GIVEN TASK A: Copy the entries word for word, starting with the first line of the entries and stopping after the line that contains "Action: pyautogui.click(x=1027, y=48)".

PASSAGE SHOWN:
------------------------

52.      It should be pointed out, however, that Article 4(5) of the Qualification Directive deals specifically with the case where aspects of an applicant’s statement are not supported by documentary or other evidence at all. It sets out five criteria that have to be met in order for those aspects to be considered without confirmation. All of those criteria relate to either the applicant’s efforts at providing those documents or to his or her credibility – with both of those being linked. If it is thus possible to consider aspects of an asylum application without any documentary or other evidence, it must also be possible to consider documents the authenticity of which is not confirmed in support of aspects of an asylum application.

53.      In assessing the term ‘new elements and findings’, it should also be kept in mind that the Procedures Directive is divided into different chapters, of which the second sets out the basic procedural principles and guarantees. Chapter III deals with the procedures at first instance to which the subsequent application procedure belongs. The first provision of this third chapter, Article 31, provides that Member States shall process applications for international protection in an examination procedure in accordance with the basic principles and guarantees of Chapter II. Thus, a full examination in accordance with these principles is the rule. In Article 33 of the Procedures Directive, the cases in which an application may be considered inadmissible are set out. Article 33(2)(d) of that directive provides that a subsequent application may be considered inadmissible by Member States where no new elements or findings relating to the examination by virtue of the Qualification Directive have arisen or have been presented by the applicant.

------------------------

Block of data
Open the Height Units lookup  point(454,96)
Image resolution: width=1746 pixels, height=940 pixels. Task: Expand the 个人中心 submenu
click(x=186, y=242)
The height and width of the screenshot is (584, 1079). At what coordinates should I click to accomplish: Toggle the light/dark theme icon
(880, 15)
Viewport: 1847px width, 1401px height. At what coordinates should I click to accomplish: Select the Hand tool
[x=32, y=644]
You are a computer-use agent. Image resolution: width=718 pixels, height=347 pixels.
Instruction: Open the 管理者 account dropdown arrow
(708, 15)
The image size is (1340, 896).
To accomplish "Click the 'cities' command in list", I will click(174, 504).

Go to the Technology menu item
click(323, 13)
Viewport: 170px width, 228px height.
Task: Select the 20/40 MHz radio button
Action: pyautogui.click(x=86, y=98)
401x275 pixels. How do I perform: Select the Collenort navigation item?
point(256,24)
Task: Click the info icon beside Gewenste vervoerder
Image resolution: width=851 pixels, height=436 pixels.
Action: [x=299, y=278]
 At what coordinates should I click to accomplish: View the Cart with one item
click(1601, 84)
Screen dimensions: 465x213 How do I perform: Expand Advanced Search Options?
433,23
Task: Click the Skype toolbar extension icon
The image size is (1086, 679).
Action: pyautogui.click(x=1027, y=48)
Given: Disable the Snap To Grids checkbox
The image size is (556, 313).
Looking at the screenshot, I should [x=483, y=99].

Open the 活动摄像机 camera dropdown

------------------------

GIVEN TASK B: Translate this sentence from the passage on asylum applications into Spanish: "Thus, a full examination in accordance with these principles is the rule."

RESPONSE A:
Open the Height Units lookup  point(454,96)
Image resolution: width=1746 pixels, height=940 pixels. Task: Expand the 个人中心 submenu
click(x=186, y=242)
The height and width of the screenshot is (584, 1079). At what coordinates should I click to accomplish: Toggle the light/dark theme icon
(880, 15)
Viewport: 1847px width, 1401px height. At what coordinates should I click to accomplish: Select the Hand tool
[x=32, y=644]
You are a computer-use agent. Image resolution: width=718 pixels, height=347 pixels.
Instruction: Open the 管理者 account dropdown arrow
(708, 15)
The image size is (1340, 896).
To accomplish "Click the 'cities' command in list", I will click(174, 504).

Go to the Technology menu item
click(323, 13)
Viewport: 170px width, 228px height.
Task: Select the 20/40 MHz radio button
Action: pyautogui.click(x=86, y=98)
401x275 pixels. How do I perform: Select the Collenort navigation item?
point(256,24)
Task: Click the info icon beside Gewenste vervoerder
Image resolution: width=851 pixels, height=436 pixels.
Action: [x=299, y=278]
 At what coordinates should I click to accomplish: View the Cart with one item
click(1601, 84)
Screen dimensions: 465x213 How do I perform: Expand Advanced Search Options?
433,23
Task: Click the Skype toolbar extension icon
The image size is (1086, 679).
Action: pyautogui.click(x=1027, y=48)

RESPONSE B: Por lo tanto, un examen completo de conformidad con estos principios es la regla.